Panzer II Light Tank Platoon (GBX108) includes five resin and metal Panzer II Tanks, one plastic Commander sprue and one Unit card.
The Panzer II was intended to be a training tank but, with the outbreak of war, it was pressed into service in the invasions of France and Poland. With a three-man crew—driver, commander, and radio operator— the Panzer II was the most numerous tank in the German army back during its Early-War heydey. Even then, the Panzer II only got its chance for the fact that a sufficient number of Panzers III & IV had not yet been produced.

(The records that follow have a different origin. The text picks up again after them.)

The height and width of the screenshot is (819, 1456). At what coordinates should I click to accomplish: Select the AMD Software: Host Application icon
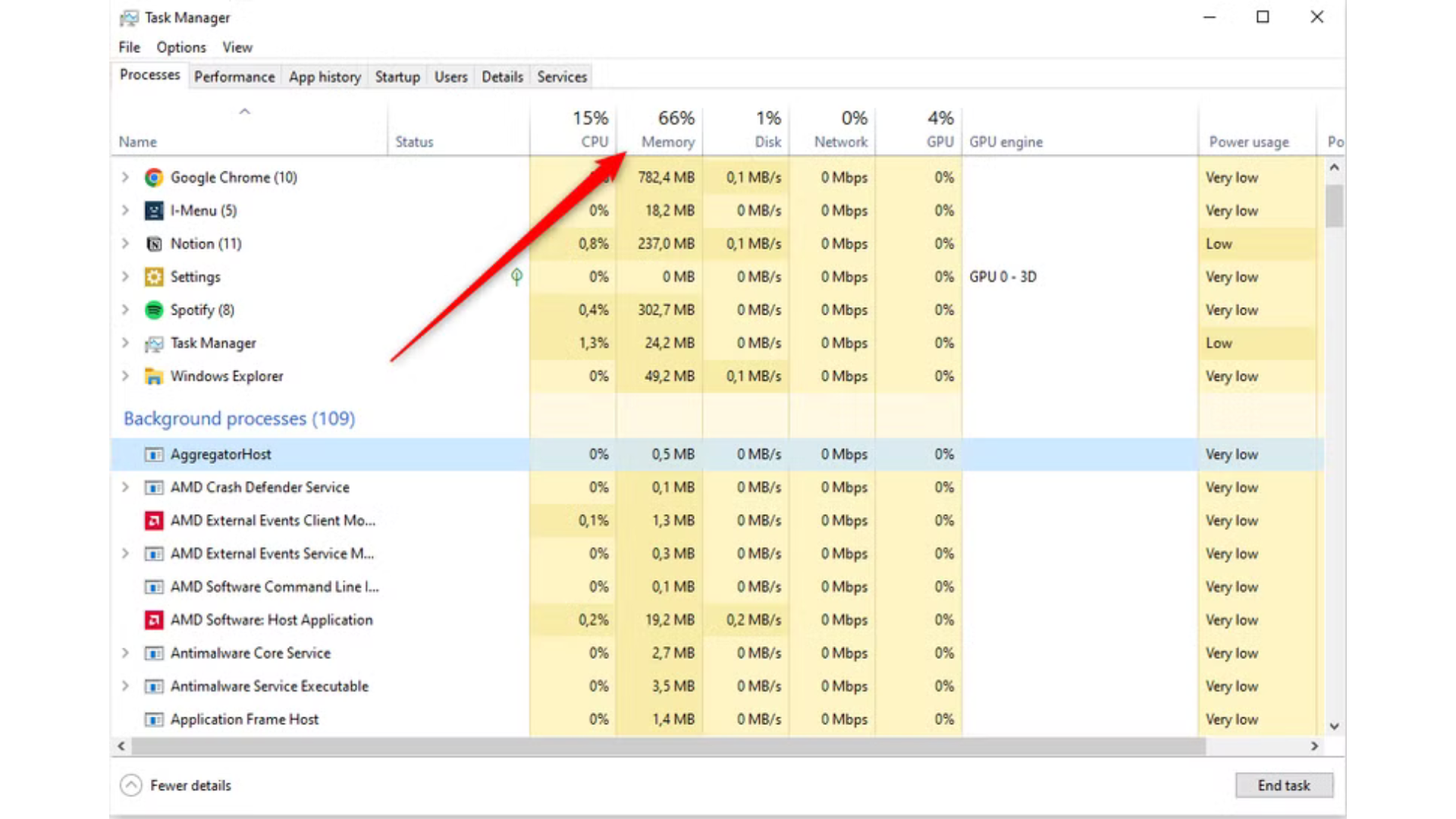pos(153,620)
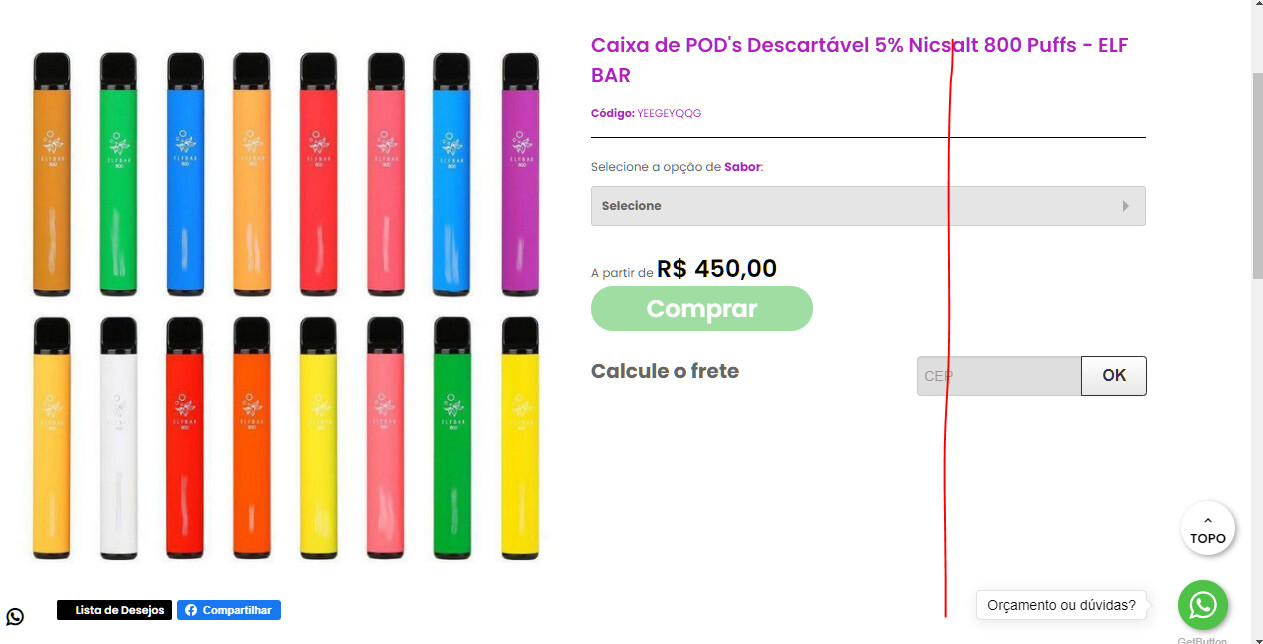This screenshot has height=644, width=1263.
Task: Click the R$ 450,00 price text
Action: [717, 269]
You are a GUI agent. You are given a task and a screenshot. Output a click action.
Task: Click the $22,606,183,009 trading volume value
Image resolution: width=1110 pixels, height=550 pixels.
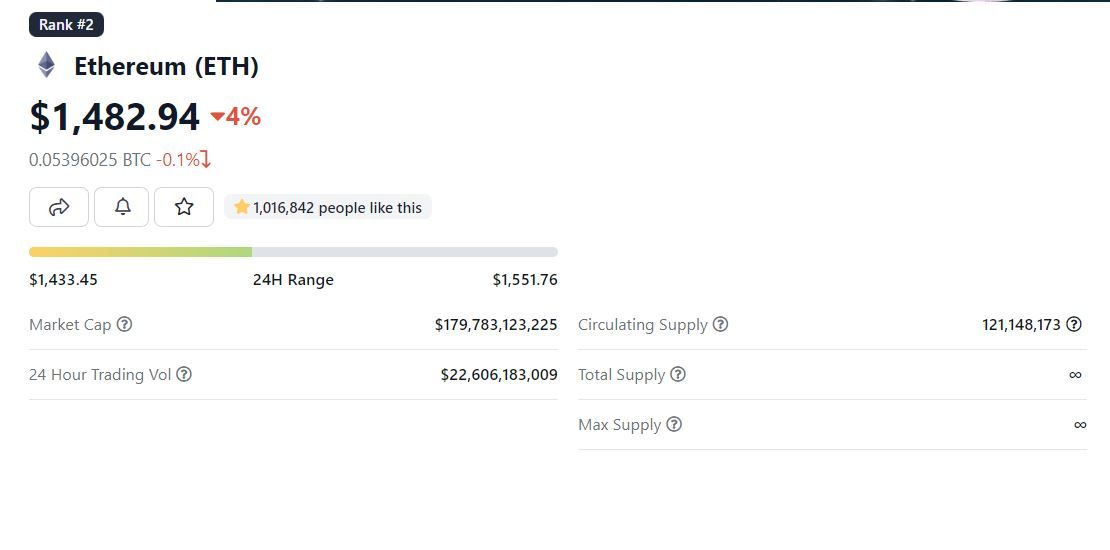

The Panzer II Now, on the battlefields of the Eastern Front, the Panzer II takes the role of scouting and screening. The Panzer II can be sent ahead of the main tank company to ward off light flanking attacks, and to root out any hidden tank-killers or infantry. Utilising the Spearhead rule, the Panzer II can extend your deployment zone and allow you to bring your forces forward to a better position right from the deployment phase. The Panzer II had a crew of three men. The driver sat in the forward left hull with the gearbox on the right. The commander sat in a seat in the turret, and was responsible for aiming and firing the cannon and co-axial machine gun, while a loader/radio operator sat on the floor of the tank behind the driver. He had a radio on the left and several 20mm ammunition storage bins. Production of the tank itself ceased by 1943, but its chassis remained in use as the basis of several other armored vehicles, chiefly self-propelled artillery and tank destroyers such as the Wespe and Marder II.